Microsoft最高セキュリティ責任者のジェニファー・バーン氏

 同社のワールドワイド パブリックセクター部門最高セキュリティ責任者を務めるジェニファー・バーン氏は5月12日、日本マイクロソフト本社で記者会見を行い、セキュリティ施策について説明した。バーン氏によれば、事前通知の終了は「顧客の意見や(低い)利用実態を踏まえた結果」だという。ユーザーからは継続を望む声もあったが、「効率的なパッチ適用を可能する新たな方法を検討中」だとした。

 同社が長年実施してきたパッチ提供の定例化や事前通知の取り組みは、Adobe SystemsやOracleといった他社に広がり(一部製品を対象にしているケースもある)、ユーザーにとってはセキュリティ対策を計画的に実施していく一助になっていた。

 しかしバーン氏は、「毎月決まった日にパッチを提供することが必ずしも現状に実態に即しているわけではない」と述べた。その理由は、サイバー攻撃などの脅威が目まぐるしく変化しており、特に脆弱性を悪用する手法に対処する上では“定例”という仕組みが少なからず縛りになっているようだ。同氏は「パッチのリリースはベンダーにもユーザーにも負担を強いる。常時のアップデートでユーザーの安全が常に確保されることが望ましいだろう」と話す。

月例パッチ以外にもセキュリティ新技術のいち早い実装やベンダー各社との連携、ボットネット遮断活動への貢献など、広範なセキュリティ施策に取り組んできた

 会見で月例パッチ提供の今後については言及がなかったものの、今後新たな仕組みが提供される可能性も。
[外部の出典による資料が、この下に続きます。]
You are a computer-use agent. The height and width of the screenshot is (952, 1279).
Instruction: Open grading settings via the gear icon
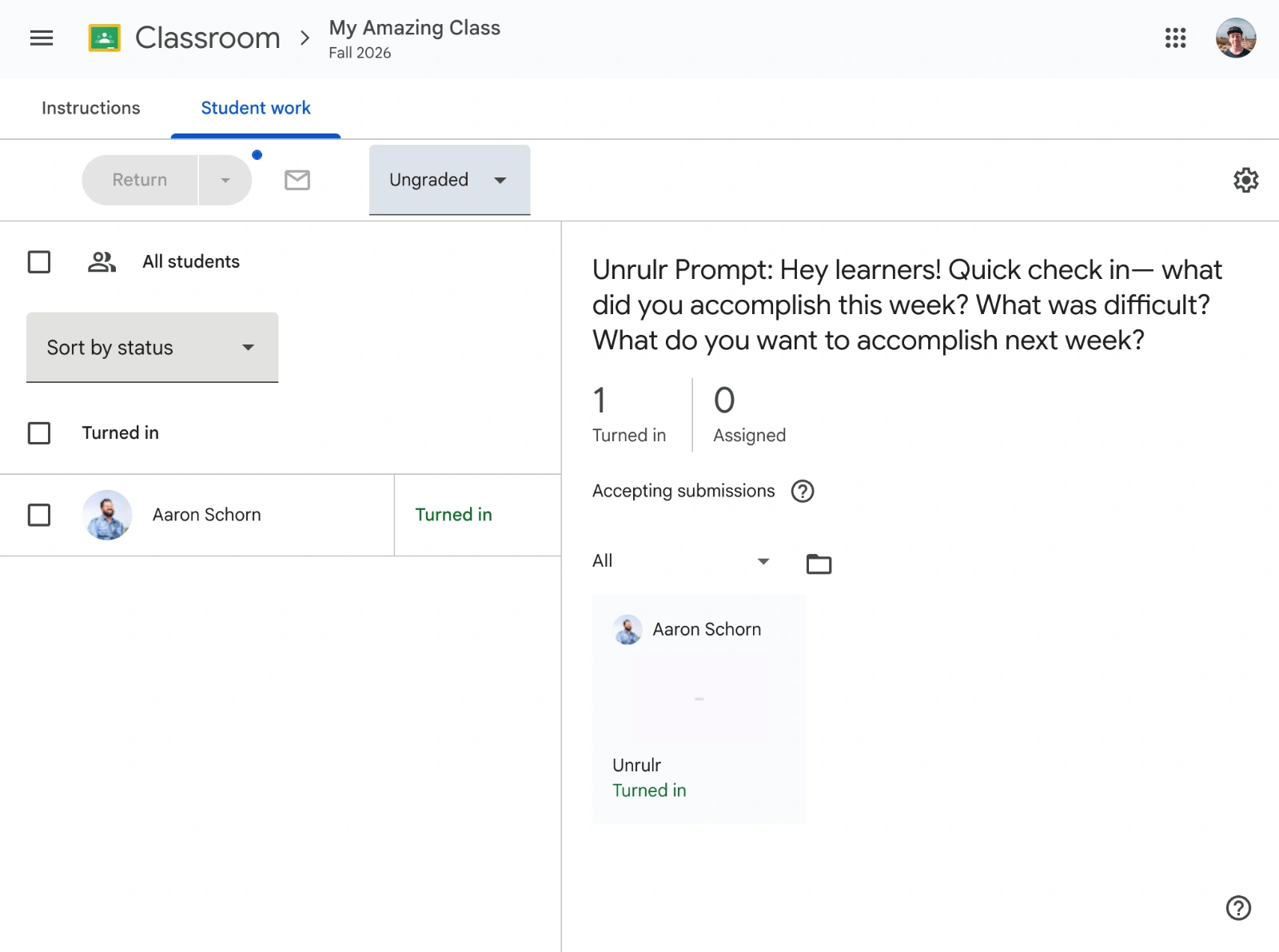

5月4日に同社は、法人顧客向けの更新プログラム配信管理サービス「Windows Update for Business」を発表。今後は、IT管理者がパッチ適用優先の順位を指定したり、適用するタイミングを指定したりできるようにしていく。

 また、今夏の発売が予想される最新版OSのWindows 10では「全デバイスに継続的な更新プロセスを適用する」とも表明。現在の開発者向けのプレビューではアップデートについて、「Fast」と「Slow」の2つのプロセスが提供されており、正式版でもセキュリティパッチや機能追加などのサイクルをユーザーが選択できる仕組みが用意されるとみられる。既存のWindows OSでは月例パッチの仕組みが継続するかもしれないが、同社ではWindows 7や8/8.1(企業向けなど一部除く)ではWindows 10のリリース後1年間は無償アップデートを可能するとしており、Windows 10ベースの仕組みを早急に広めたいとの考えであるようだ。

 バーン氏は、モバイルデバイスやクラウドサービスの普及によってユーザーを取り巻くIT環境の複雑性が増し、同時にセキュリティの脅威も複雑化していると指摘。従来のようなデバイス中心のセキュリティ対策はもはや難しく、IDやパスワードを含むユーザー情報とデータに主眼を置いた対策が求められるという。

 同社のビジネスがOSからマルチデバイスやクラウドなどのサービスに軸足が移りつつあり、パッチ提供を含めたセキュリティ施策の在り方も大きく変わりそうだ。バーン氏は、同社では今後ユーザーのプライバシーやデータの保護と、適切かつ容易な管理を実現する取り組みを推進していくと説明した。